I narrow my eyes at him. “Just because I like wearing heels and nice clothes and putting on my makeup and fixing my hair doesn’t mean I don’t like sports.” I mean, truthfully, I didn’t get a job for the Slammers because I like basketball. I got the job because I want to succeed in my career as an orthopedic physician and surgeon. And I want to have the financial stability I never had growing up.

When it comes to my brother’s and my childhood, it wasn’t abnormal for us to go hungry some nights because our parents were too busy feeding their alcohol habit.

“So, you like sports?” Rhett asks, pulling me from my walk down unfortunate Memory Lane.

“I mean, sort of?” I respond and he laughs.

“How much do you even know about basketball?”

“I know enough.”

“Sure ya do.”

I dig my fingertips into the top of his hamstring muscle, and he grunts in discomfort.

“Christ, no need to take it out on my leg.”

“Oh, sorry. Was that too much for you?”

He glares at me. “You know damn well you did that on purpose.”

“I would never intentionally hurt a patient.” I feign outrage. “That goes against my oath.”

He smirks at that. “Somethin’ tells me I’m an exception to your oath.”

“Well, I’ve never had to chase around a patient on a two-thousand-acre ranch just to get him to let me help heal his knee.”

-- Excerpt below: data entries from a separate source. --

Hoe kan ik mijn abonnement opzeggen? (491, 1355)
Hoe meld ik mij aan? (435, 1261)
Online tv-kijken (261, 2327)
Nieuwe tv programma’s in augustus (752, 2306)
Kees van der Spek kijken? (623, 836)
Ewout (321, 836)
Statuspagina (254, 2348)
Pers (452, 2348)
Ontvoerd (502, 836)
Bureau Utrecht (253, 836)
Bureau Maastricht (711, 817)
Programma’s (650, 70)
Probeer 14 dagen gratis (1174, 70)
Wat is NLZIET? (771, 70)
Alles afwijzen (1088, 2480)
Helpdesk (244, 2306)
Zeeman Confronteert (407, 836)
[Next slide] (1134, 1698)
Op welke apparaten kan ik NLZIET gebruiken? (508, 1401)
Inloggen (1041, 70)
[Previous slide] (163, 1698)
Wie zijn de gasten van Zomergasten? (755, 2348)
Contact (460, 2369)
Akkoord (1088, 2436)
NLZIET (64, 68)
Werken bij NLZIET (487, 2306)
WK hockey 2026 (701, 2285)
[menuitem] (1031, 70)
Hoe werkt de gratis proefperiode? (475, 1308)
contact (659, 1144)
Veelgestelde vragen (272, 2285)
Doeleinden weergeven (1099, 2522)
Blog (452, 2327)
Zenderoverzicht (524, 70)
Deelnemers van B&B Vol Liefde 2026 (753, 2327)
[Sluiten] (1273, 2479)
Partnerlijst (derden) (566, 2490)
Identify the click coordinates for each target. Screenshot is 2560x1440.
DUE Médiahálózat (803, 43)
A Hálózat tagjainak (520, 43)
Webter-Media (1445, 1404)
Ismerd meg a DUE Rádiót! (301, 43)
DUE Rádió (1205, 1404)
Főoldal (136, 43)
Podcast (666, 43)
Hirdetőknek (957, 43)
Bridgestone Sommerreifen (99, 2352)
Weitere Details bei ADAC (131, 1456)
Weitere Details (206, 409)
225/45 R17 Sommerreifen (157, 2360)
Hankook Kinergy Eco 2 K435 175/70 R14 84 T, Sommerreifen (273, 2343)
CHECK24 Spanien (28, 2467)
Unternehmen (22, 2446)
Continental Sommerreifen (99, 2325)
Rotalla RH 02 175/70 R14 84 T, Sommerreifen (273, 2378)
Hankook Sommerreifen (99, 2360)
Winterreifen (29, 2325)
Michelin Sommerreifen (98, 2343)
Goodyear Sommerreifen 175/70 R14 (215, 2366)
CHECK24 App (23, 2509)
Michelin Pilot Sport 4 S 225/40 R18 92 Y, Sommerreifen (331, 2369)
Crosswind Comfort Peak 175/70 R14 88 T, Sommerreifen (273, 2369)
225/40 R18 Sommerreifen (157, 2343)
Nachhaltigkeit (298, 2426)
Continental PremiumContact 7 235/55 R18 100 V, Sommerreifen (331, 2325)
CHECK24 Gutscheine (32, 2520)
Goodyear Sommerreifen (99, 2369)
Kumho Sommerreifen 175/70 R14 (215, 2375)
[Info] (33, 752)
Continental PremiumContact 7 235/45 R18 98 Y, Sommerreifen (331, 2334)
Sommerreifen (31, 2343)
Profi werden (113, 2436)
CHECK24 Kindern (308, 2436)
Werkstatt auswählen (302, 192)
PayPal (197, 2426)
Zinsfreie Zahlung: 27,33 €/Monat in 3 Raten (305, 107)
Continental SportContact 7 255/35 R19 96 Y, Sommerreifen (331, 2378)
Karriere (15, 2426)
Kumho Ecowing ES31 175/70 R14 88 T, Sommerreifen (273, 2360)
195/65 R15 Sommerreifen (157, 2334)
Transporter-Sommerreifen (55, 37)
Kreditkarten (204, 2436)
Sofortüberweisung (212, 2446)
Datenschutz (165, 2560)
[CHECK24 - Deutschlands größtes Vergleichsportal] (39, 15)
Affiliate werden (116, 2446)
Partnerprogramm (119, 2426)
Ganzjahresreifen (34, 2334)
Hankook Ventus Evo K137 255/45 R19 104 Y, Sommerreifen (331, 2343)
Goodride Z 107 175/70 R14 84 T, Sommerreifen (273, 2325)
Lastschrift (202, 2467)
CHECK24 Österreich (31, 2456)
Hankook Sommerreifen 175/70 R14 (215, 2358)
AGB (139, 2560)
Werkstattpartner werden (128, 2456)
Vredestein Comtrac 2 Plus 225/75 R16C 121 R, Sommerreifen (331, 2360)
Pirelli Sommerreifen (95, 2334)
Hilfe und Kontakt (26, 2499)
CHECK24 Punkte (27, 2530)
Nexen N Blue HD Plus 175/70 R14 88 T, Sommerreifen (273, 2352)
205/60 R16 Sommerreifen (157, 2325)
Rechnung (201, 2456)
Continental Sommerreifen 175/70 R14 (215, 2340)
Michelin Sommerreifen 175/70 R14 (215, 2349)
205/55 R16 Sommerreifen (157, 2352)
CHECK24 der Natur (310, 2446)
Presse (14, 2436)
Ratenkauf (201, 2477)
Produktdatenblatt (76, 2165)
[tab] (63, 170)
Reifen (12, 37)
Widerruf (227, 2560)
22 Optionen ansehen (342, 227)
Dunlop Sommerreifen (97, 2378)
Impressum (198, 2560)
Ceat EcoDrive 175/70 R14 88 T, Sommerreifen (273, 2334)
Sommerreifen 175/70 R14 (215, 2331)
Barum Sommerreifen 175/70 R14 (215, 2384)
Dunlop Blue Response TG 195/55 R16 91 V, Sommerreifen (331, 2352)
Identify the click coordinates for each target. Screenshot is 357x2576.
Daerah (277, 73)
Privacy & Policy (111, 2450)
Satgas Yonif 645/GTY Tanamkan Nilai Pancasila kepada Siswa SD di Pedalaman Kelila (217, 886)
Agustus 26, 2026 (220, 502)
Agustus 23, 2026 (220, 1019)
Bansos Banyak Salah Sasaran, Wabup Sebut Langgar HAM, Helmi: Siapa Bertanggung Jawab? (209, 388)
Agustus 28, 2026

“And I’ve never seen a physician try to teach horses aerobics,” he retorts on a sly grin.

“I was not teaching them aerobics,” I protest, and he just chuckles.

“Whatever you say, Doc. Pretty sure my filly Jasmine is still traumatized from watching the scary lady in neon-pink spandex do jumping jacks and squats in the pasture.”

“New rules,” I say, and he looks at me with a quirk of his brow. “No talking during massage.”

That spurs a laugh from his throat.

“This your way of tellin’ me you don’t want to talk about your new aerobics gig?”